--- Data for the task ---

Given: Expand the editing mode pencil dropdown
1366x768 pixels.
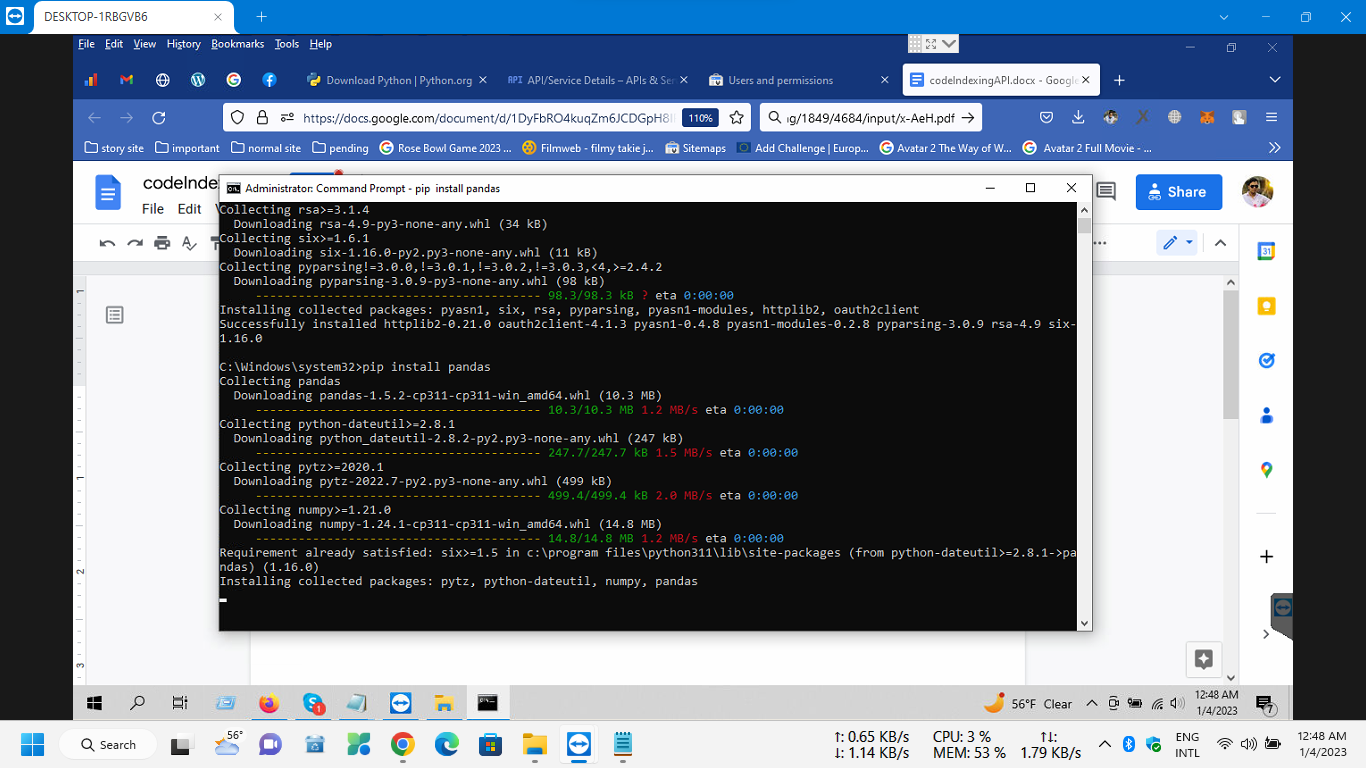Looking at the screenshot, I should click(1177, 243).
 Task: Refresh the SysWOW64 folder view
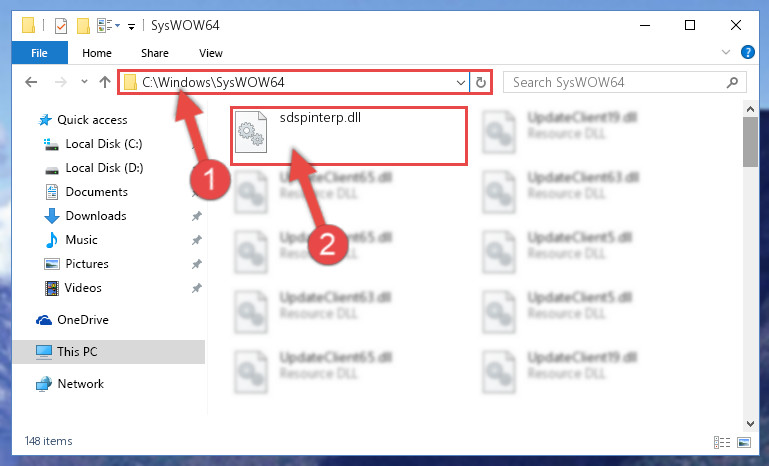tap(481, 82)
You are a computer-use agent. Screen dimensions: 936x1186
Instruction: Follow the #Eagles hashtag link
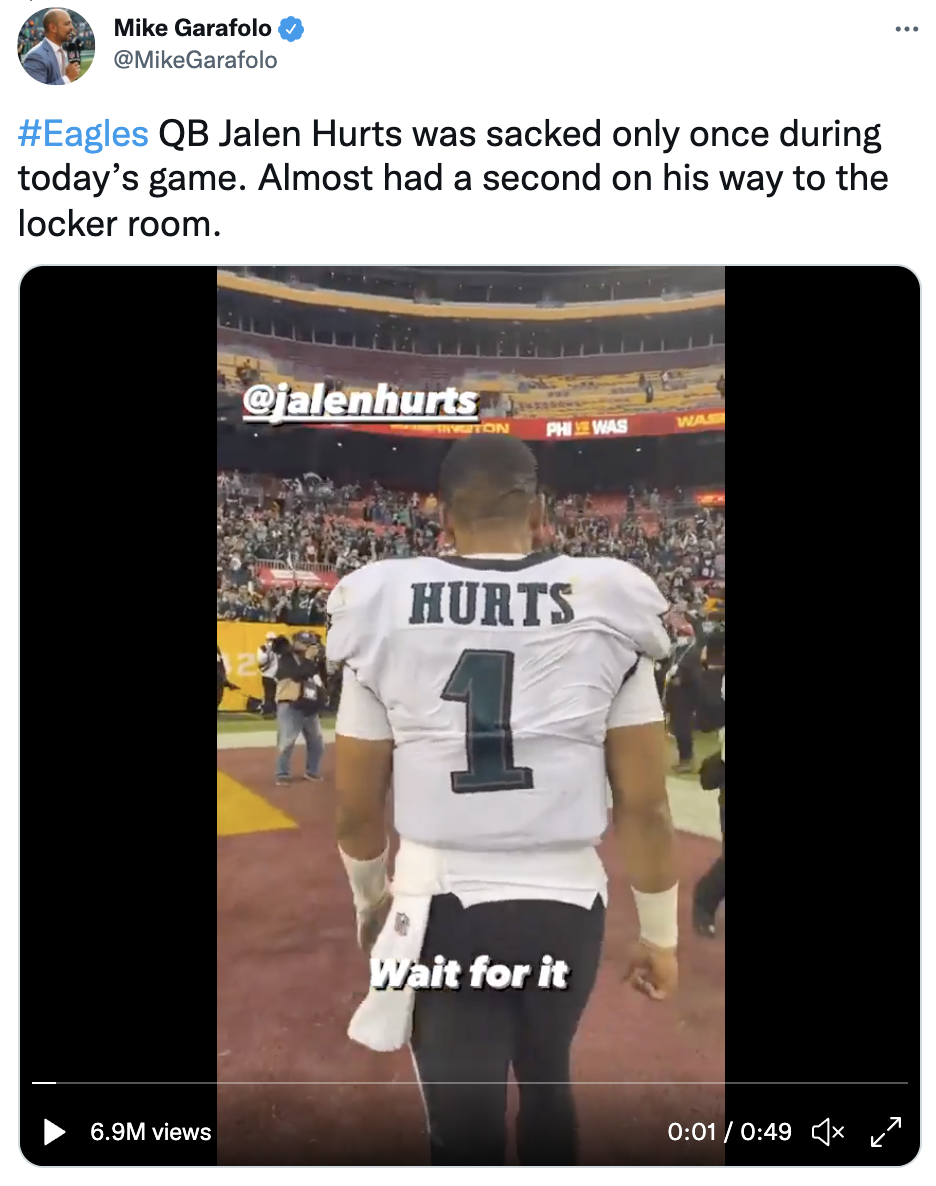point(83,134)
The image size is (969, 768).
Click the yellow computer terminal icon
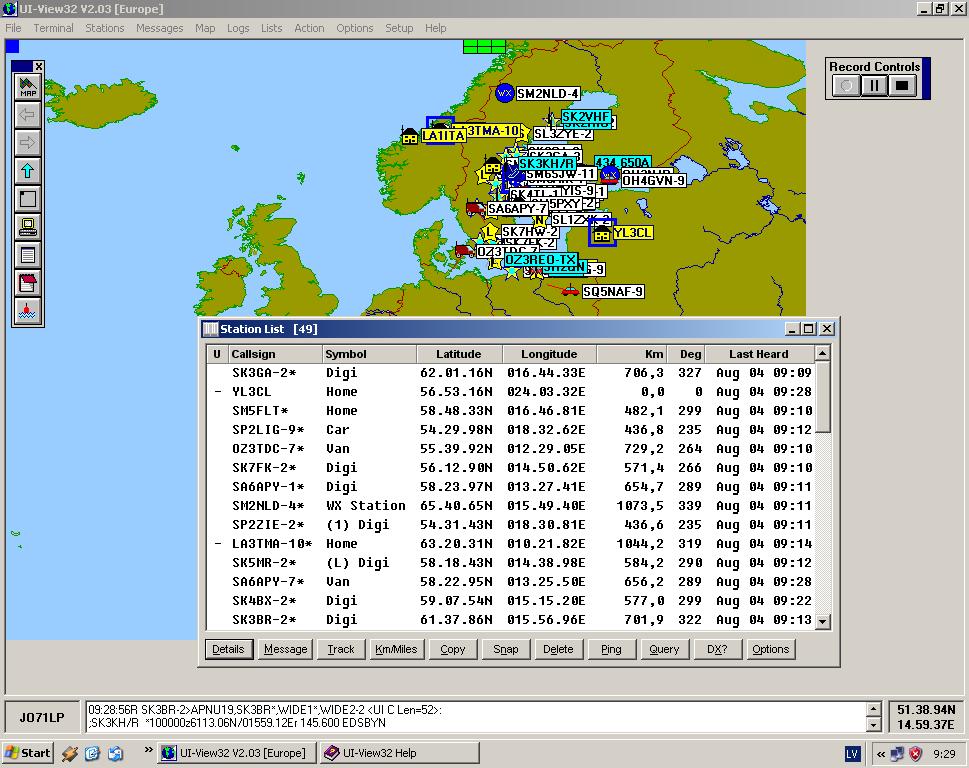coord(27,227)
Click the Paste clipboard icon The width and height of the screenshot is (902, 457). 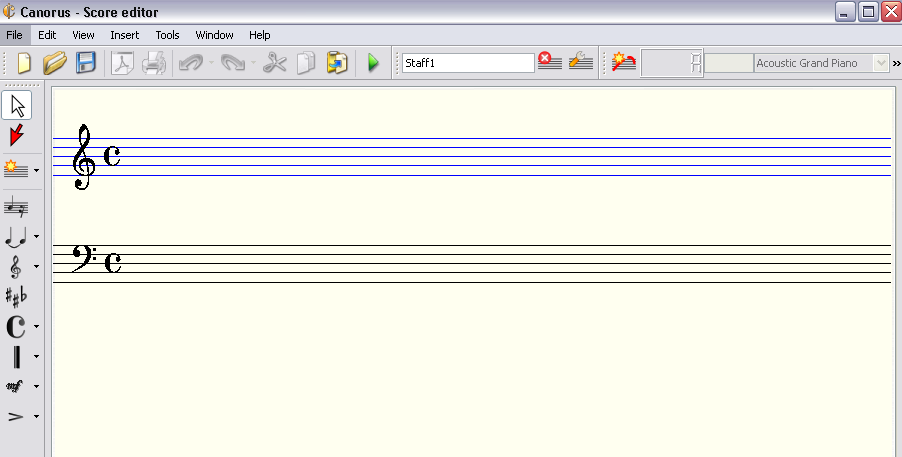pyautogui.click(x=337, y=63)
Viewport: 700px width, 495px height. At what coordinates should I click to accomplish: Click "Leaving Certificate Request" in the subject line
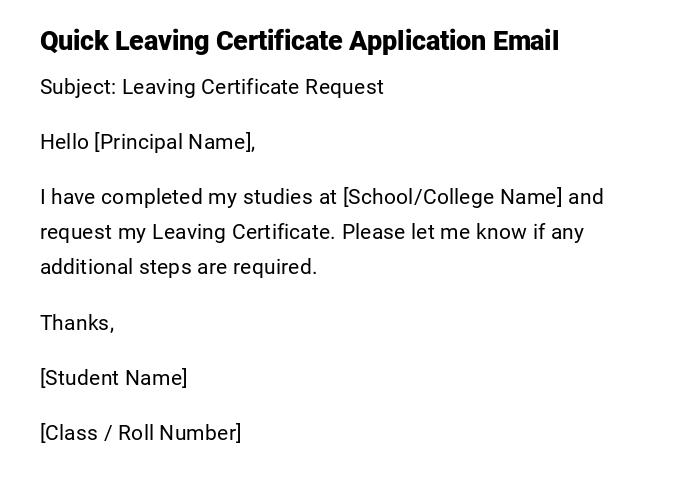pyautogui.click(x=253, y=87)
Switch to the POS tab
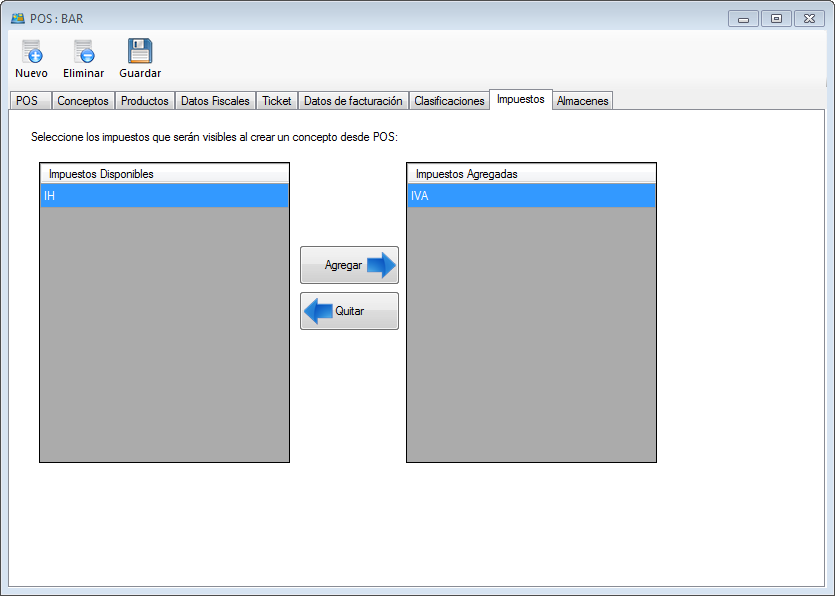The image size is (835, 596). click(28, 101)
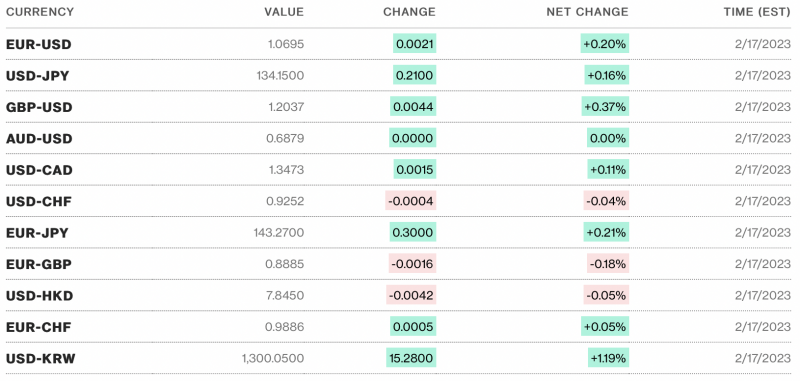800x381 pixels.
Task: Open the USD-CHF currency pair
Action: pos(39,202)
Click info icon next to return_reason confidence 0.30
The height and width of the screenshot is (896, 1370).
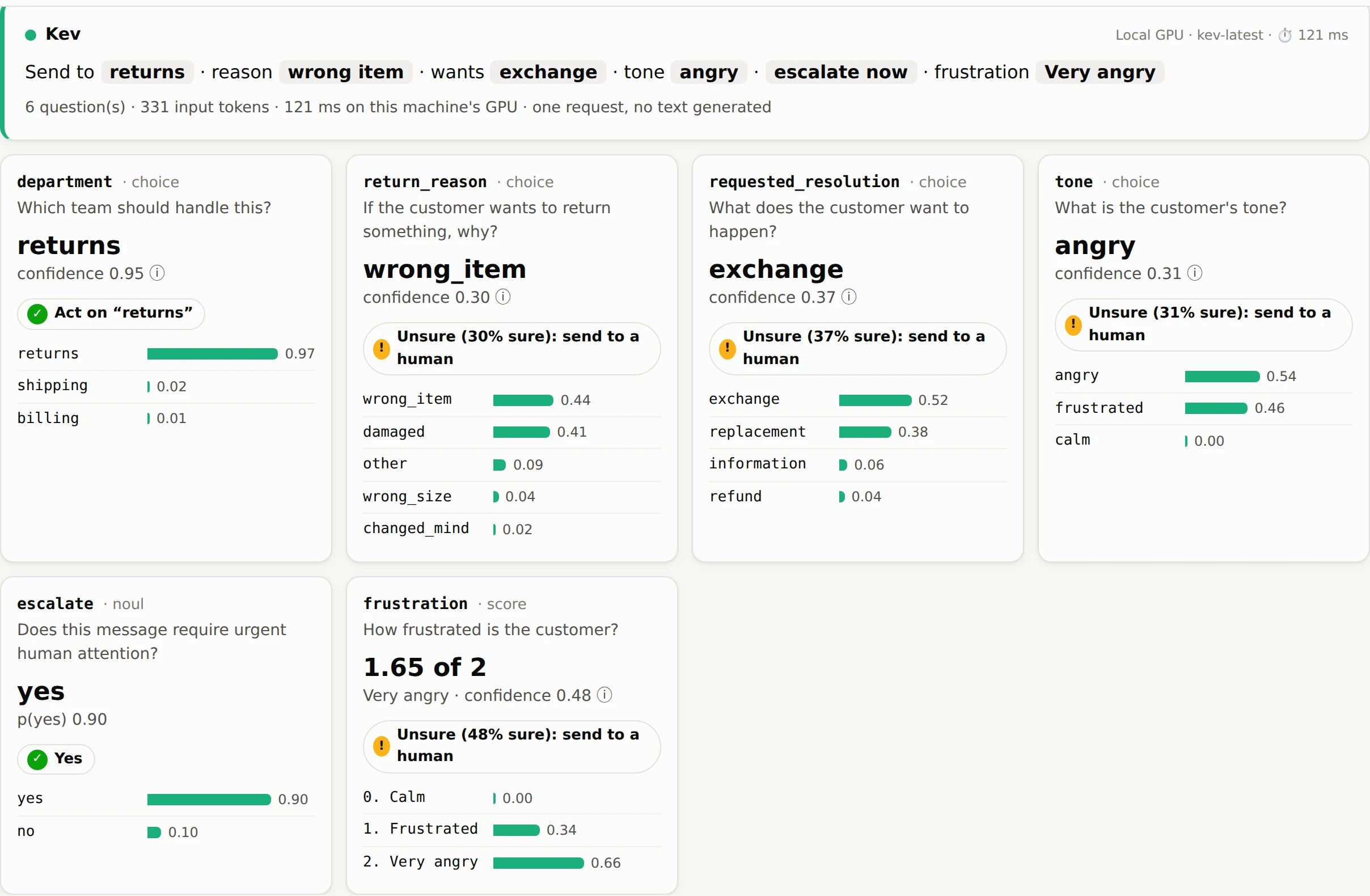(x=503, y=297)
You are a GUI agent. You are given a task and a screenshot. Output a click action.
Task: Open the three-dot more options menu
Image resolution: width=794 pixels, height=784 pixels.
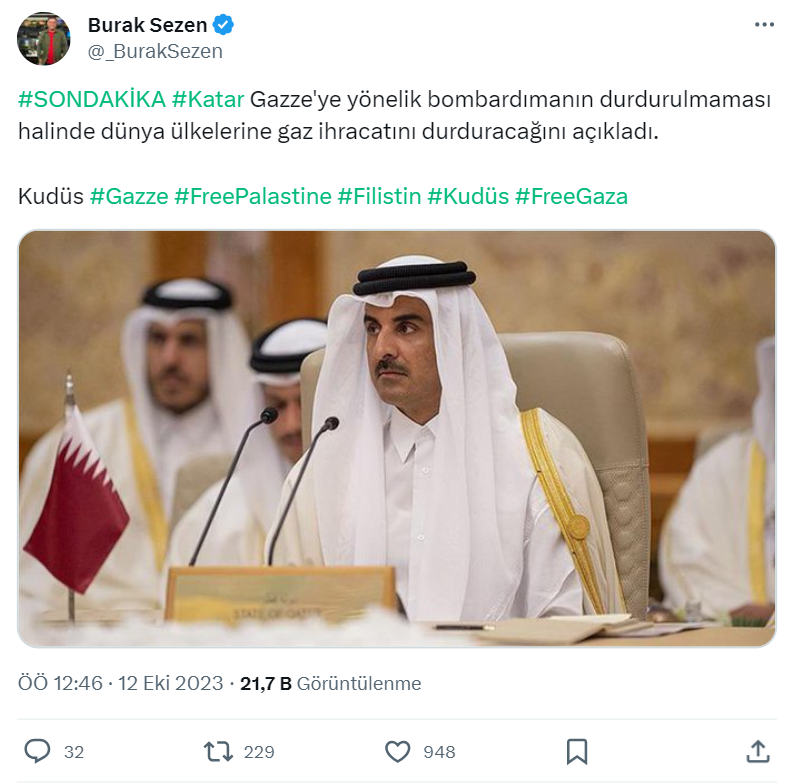(764, 24)
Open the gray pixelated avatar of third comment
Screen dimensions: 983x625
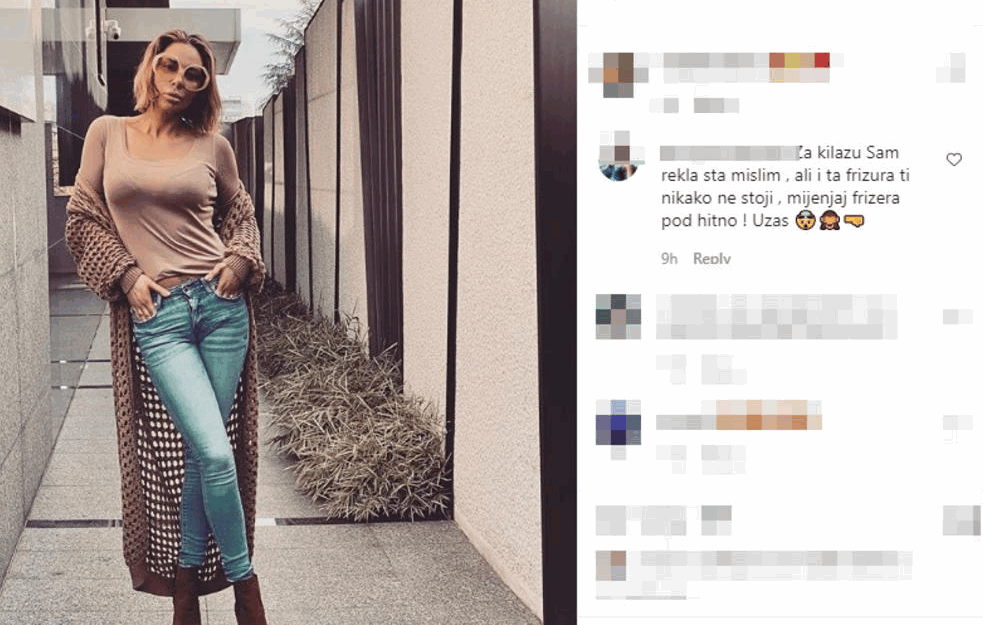click(x=618, y=317)
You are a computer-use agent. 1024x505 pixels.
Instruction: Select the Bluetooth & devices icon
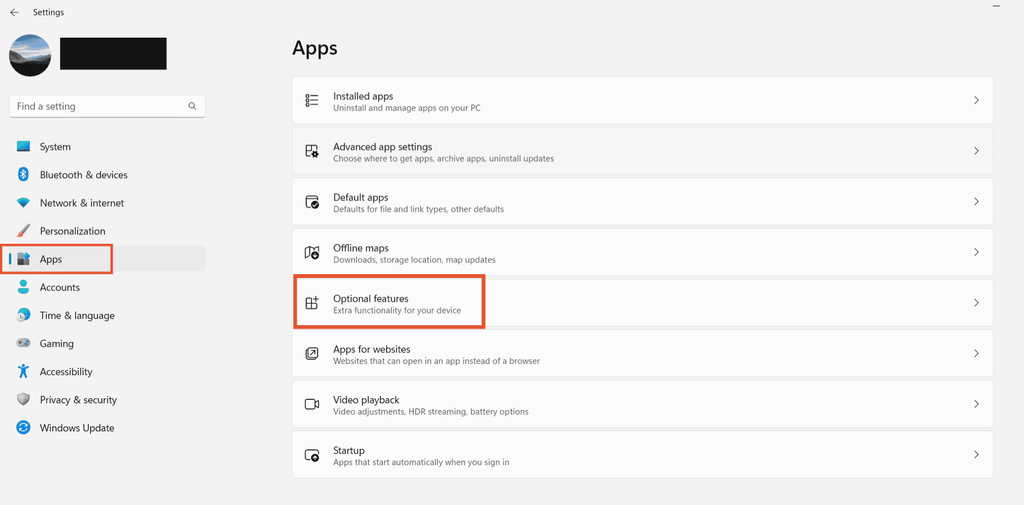click(24, 175)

---

> **Your task**: Write the lines from the one containing "The height and" through the end of the data above exactly as they appear, and do not carry over any picture.

> **Solved problem**:
The height and width of the screenshot is (896, 1370).
(x=503, y=297)
You are a GUI agent. You are given a task and a screenshot. Output a click action.
Task: Open the three-dot more options menu
Image resolution: width=794 pixels, height=784 pixels.
(764, 24)
Open the gray pixelated avatar of third comment
Screen dimensions: 983x625
click(x=618, y=317)
You are a computer-use agent. 1024x505 pixels.
Instruction: Select the Bluetooth & devices icon
click(24, 175)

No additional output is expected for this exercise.